[Smt-talk] Subdominant versus Predominant

Ninov, Dimitar N dn16 at txstate.edu
Sun Feb 26 19:02:46 PST 2012


Dear Nicholas,

Thank you for your input. I will address your points in order. 

I do not think we can leave Schenker out of this discussion in view of his heavy influence over those who teach harmony today.  One of my missions as theorist and pedagogue is to stand against this abstract theory which is too detached from real music, and into which generations of students are currently being dragged as if it is the heaven of musical analysis. You say: You have the false notion that Schenker did not consider the subdominant, or considered it unimportant. I say: Schenker and his followers erased the subdominant function as a word and as a relation to the tonal center. They slashed it in two, and started calling the first portion "a tonic substitute" and the other portion "a pre-dominant". I find this ridiculous. 

1) The fact that a harmonic function in a key refers to the center of gravity is as open to discussion as the topic of the planets in the solar system which depend on the sun for their existence in a system. You are welcome to doubt it and to call it unprovable.

2) The 4th scale degree is a 4th scale degree - whether below D or a 5th below T. The degrees are counted from the center of gravity, and they may be counted from left to right or backwards.

3) You have not read my writings carefully - I have never assumed that I-IV-V-I is the only expression of the T-S-D-T syntax. It is only one of its representatives. Of course, the S functional is diatonically represented by IV and II, but VI may also perform an S function, especially in I-VI-V progression. With the relative emancipation of the mediant function in late romanticism and XX century, some theorists, among which myself, tend to view the mediants as a separate function (M), for more clarity.

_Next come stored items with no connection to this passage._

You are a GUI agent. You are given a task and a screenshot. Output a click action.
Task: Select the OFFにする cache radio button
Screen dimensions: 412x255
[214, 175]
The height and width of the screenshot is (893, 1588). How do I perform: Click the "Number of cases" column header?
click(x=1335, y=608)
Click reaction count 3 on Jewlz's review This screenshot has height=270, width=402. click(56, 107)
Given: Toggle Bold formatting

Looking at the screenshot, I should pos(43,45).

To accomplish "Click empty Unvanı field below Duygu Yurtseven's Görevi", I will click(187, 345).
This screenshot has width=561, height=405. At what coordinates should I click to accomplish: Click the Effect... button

This is not in discrepancy with the general notion that M can be at least three things: a T substitute, an S subsitute (in the case of VI), a typical mediant, and a D substitute (in the case of III).

In view of the T-S-D-T form you have probably missed my comparison of I-bVI-III-I progression, used by Prokofiev with the melodic contour Do-do-si-do. In this context, bVI is S, and III is D. I gave this example to suggest how much the complex T-S-D-T may be expanded, and you are saying that I assume it is only represented by I-IV-V-I. If you wish, at least re-read my last posting.

4) It is namely the religious sticking to the cycle of fifths that leaves the book of the Kostka/Payne and many other books with no theory of harmonic functions and with lapses of valuable connections (among which VI-I6 and III-V, to mention a few). It is also this firm belief in the miracle of the cycle of fifths which prevented Kostka/Payne and many other American authors from realizing an obvious fact: when Haydn, Mozart and Beethoven use T-S-D-T, they explicitly prefer the bass on the 4th scale degree as a fundamental bass, which makes II6 a substitute of IV, and not the other way around. Poor Haydn, Mozart and Beethoven - they did not realize that, by thinking of II as a substitute of IV, they would be thrown into Siberia, with Riemannian flavor!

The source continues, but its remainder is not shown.